Investigação sobre vazamento
A Polícia Civil e o Ministério Público de São Paulo vão apurar a suspeita de vazamento de informações sobre a Operação Vectura Corrupta. A apuração foi aberta depois que investigadores estiveram em pelo menos dois endereços ligados a Milton Leite e encontraram apenas empregados nos locais. O delegado Fabrício Intelizano, de Mogi das Cruzes, já havia confirmado a suspeita em coletiva na quinta-feira (17): “A gente vai apurar isso [vazamentos] no curso da investigação. Mas a gente não pode afirmar de maneira categórica” .
Origem da operação
A Operação Vectura Corrupta é um desdobramento da Operação Decurio, iniciada em 2024 pela Dise de Mogi das Cruzes após a apreensão de cerca de 30 quilos de drogas em Itaquaquecetuba.

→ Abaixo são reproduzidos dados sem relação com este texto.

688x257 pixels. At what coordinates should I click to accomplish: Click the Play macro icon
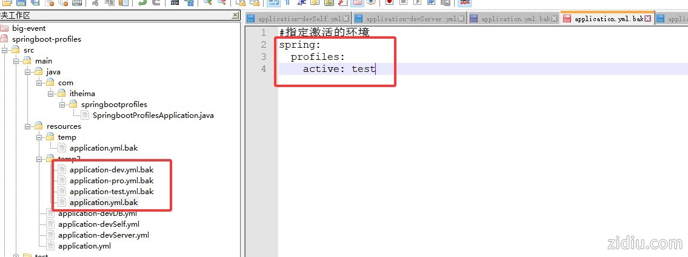pos(417,2)
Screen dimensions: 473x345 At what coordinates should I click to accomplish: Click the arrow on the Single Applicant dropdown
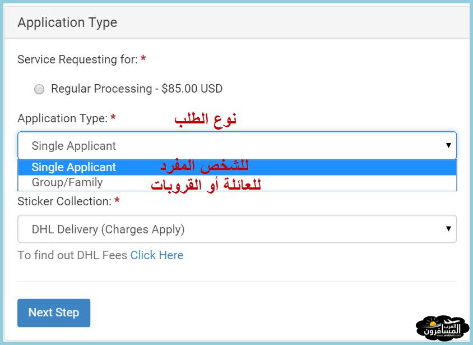(x=448, y=145)
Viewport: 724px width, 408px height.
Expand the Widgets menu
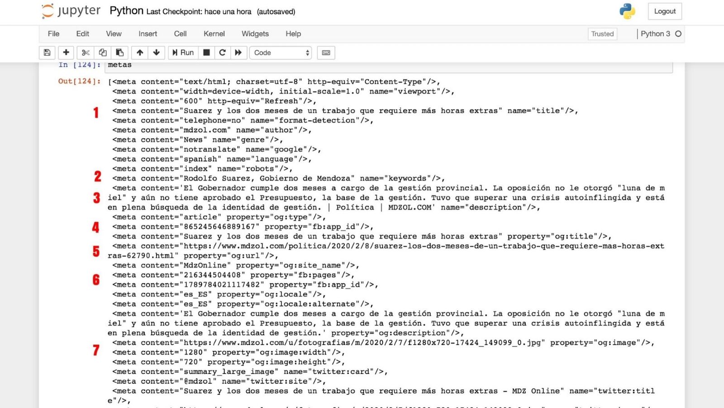point(255,34)
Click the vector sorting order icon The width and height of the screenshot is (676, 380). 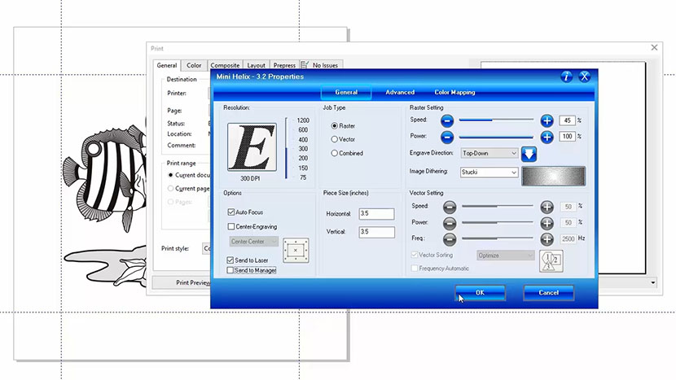[551, 260]
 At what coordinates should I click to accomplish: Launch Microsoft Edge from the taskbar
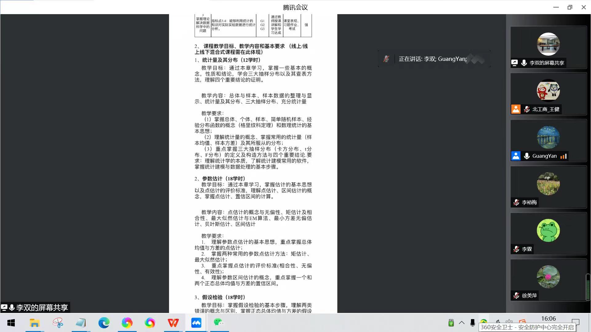tap(104, 323)
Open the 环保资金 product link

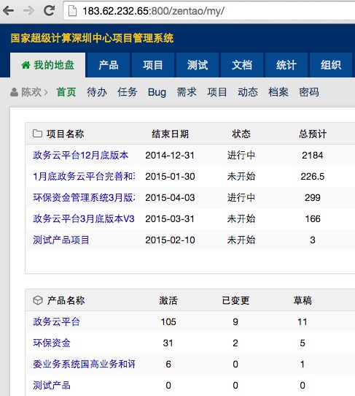click(52, 343)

A investigação avançou a partir da extração de dados do celular da mulher de um dos líderes da facção e identificou indícios de que pessoas ligadas ao PCC atuavam no financiamento de candidatos nas eleições municipais de 2024.
Dos 16 alvos de prisão temporária da operação, dez haviam sido presos até a noite de quinta-feira. Além de Milton Leite, outros seis continuavam foragidos até a manhã desta sexta, entre eles o empresário Paulo Sirqueira Korek Farias, o “Camarão”, presidente da viação A2 Transportes e do time Água Santa.
O que diz a investigação
Segundo o MPSP, o esquema incluía laranjas ou interlocutores do PCC no controle de 12 das 22 empresas de transporte da cidade de São Paulo. A investigação aponta que decisões estratégicas relacionadas a empresas suspeitas de ligação com a facção dependeriam do conhecimento ou da aprovação política de Milton Leite. Policiais militares também afirmaram, em procedimento no Tribunal de Justiça Militar, que ele seria o “verdadeiro dono” da Transwolff, empresa que gerenciou linhas de ônibus da capital e cujo contrato foi rompido por suspeitas de envolvimento com o PCC.
Referências
CNN Brasil — Polícia tenta prender Milton Leite em Sorocaba; casa de assessor foi alvo.
G1 — Polícia investiga possível vazamento de informações de operação que mirou integrantes do PCC e Milton Leite em SP.
O Globo — Milton Leite e outros 5 alvos de operação contra infiltração do PCC no transporte de SP ainda não foram localizados.
Nota Editorial
As informações relatadas nesta matéria refletem a operação deflagrada pelo MPSP e pela Polícia Civil de São Paulo em 17 de setembro de 2026, a prisão de Milton Leite em 18 de setembro e declarações públicas do ex-vereador. A operação cumpre mandados de prisão e busca e apreensão e não representa condenação dos investigados. As suspeitas sobre a ligação de Milton Leite com o PCC e sobre sua atuação como “dono de fato” da Transwolff são baseadas em investigações em andamento e não constituem prova de culpa. A apuração sobre eventual vazamento de informações está em fase inicial. O espaço para manifestação de todos os envolvidos permanece aberto.